JERUSALEM (Oct. 18)
Secretary of State George Shultz is winding up his visit to Israel in a mood more contemplative than confident of a breakthrough toward Middle East peace in the near future.
While he conceded at a news conference here Sunday that he could point to no “big sign of progress” following a series of talks with Israeli leaders on ways to advance the peace process, he expressed hope that “we gradually (will) get somewhere” and observed that “there has been considerable progress” in the past.
The main issue confronting Shultz is Premier Yitzhak Shamir’s apparently unbending opposition to an international conference for Middle East peace. His carefully formulated news conference remarks seemed to underscore his oft-repeated insistence that he would not press the Premier on this matter.
But some observers detected a note of annoyance with the Israeli leader’s adamancy. Together with Israel, he told reporters, he would try “to find some avenues” with which Shamir could be “more comfortable than he obviously is with the international conference.”

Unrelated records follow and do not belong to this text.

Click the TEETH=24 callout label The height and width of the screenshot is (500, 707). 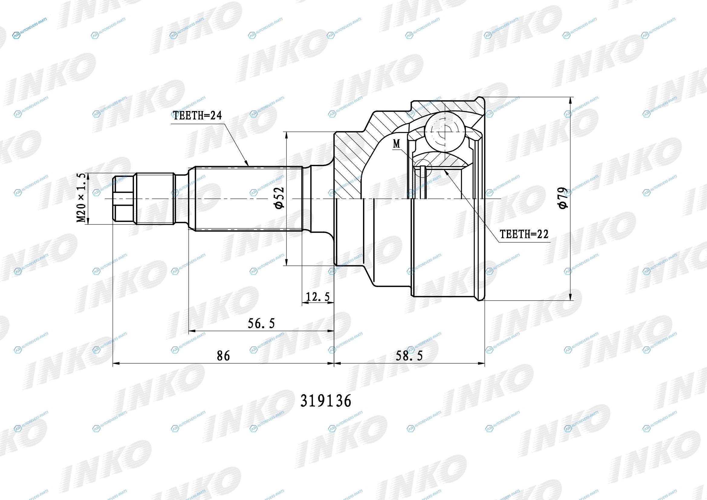click(197, 116)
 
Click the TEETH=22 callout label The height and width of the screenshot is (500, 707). click(524, 234)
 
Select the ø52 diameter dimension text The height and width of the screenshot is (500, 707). click(279, 198)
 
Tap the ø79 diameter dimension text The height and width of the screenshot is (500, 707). click(563, 198)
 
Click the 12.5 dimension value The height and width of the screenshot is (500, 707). click(318, 297)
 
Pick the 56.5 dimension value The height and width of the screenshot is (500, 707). click(261, 323)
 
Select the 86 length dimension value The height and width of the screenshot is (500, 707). click(223, 356)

‘OBLIGATION TO OFFER SOMETHING DIFFERENT’
His words were more pointed when he spoke at the Weizmann Institute of Science in Rehovot and at Tel Aviv University after receiving honorary doctorates from both institutions earlier Sunday. “Those who are reluctant to explore new ideas, or even revisit old ones, have an obligation-to offer something different as an alternative to the status quo,” Shultz said.

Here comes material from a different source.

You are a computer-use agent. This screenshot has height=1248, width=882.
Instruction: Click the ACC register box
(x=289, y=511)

The Secretary arrived in Israel Friday afternoon and was greeted at Ben-Gurion Airport by Foreign Minister Shimon Peres. Later he met for his first working session with Shamir and later with Peres.

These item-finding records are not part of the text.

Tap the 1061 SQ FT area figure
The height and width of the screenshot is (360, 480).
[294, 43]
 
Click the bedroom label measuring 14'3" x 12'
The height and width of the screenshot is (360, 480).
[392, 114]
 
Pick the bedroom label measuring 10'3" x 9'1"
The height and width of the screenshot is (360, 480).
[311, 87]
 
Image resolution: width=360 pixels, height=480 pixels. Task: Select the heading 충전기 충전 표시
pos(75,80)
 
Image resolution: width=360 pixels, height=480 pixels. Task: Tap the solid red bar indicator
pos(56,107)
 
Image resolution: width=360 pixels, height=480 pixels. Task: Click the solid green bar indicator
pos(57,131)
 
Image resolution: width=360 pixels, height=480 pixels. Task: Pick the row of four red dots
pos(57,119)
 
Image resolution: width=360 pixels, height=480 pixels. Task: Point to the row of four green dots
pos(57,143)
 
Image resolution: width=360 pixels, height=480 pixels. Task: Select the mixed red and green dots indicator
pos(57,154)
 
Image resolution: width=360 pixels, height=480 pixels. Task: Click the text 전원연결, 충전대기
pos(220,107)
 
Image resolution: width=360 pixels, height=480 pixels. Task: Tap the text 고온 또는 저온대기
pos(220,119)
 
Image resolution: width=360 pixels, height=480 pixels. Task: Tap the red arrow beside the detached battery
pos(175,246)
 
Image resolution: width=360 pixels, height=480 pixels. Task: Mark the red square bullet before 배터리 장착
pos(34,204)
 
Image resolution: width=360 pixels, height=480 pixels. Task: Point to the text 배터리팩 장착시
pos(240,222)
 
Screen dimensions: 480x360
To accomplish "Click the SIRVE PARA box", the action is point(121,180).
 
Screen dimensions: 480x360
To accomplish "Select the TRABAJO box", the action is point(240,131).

On Saturday, he flew to Saudi Arabia, returning to Jerusalem by evening for further talks with Shamir and Peres. Shultz had a final found with Shamir scheduled for Sunday night. He was to fly to Egypt Monday morning. According to American sources, Shultz focussed his attention on the Persian Gulf situation during his brief stay in Saudi Arabia.
Shultz is visiting the region before going to Moscow for nuclear arms limitation talks and some observers attached significance to his timetable. But Shultz himself asked Israelis to view his visit in the context of the “continuing discussions going on all the time.” He referred to Shamir’s forthcoming visit to the United States and to the state visit by President Chaim Herzog next month.
Shultz said his talks here were “thorough, intense … constructive and beneficial.” He noted that “We all believe that the way to get to peace is through direct negotiations. Now, how do you bring that about?” he asked. “We continue to scratch our heads about that….”
Shultz’s visit to Israel, his first since 1985, has been overshadowed by other events. Tension is escalating in the Persian Gulf following damage inflicted on an American reflagged Kuwaiti tanker, presumably by Iranian-fired Silkworm missiles Friday.
Almost lost in the news was Shultz’s announcement of a $10,000 personal donation, the first toward a $1 million scholarship fund to be established in his name by Tel Aviv University for doctoral students in political science, economics and business management.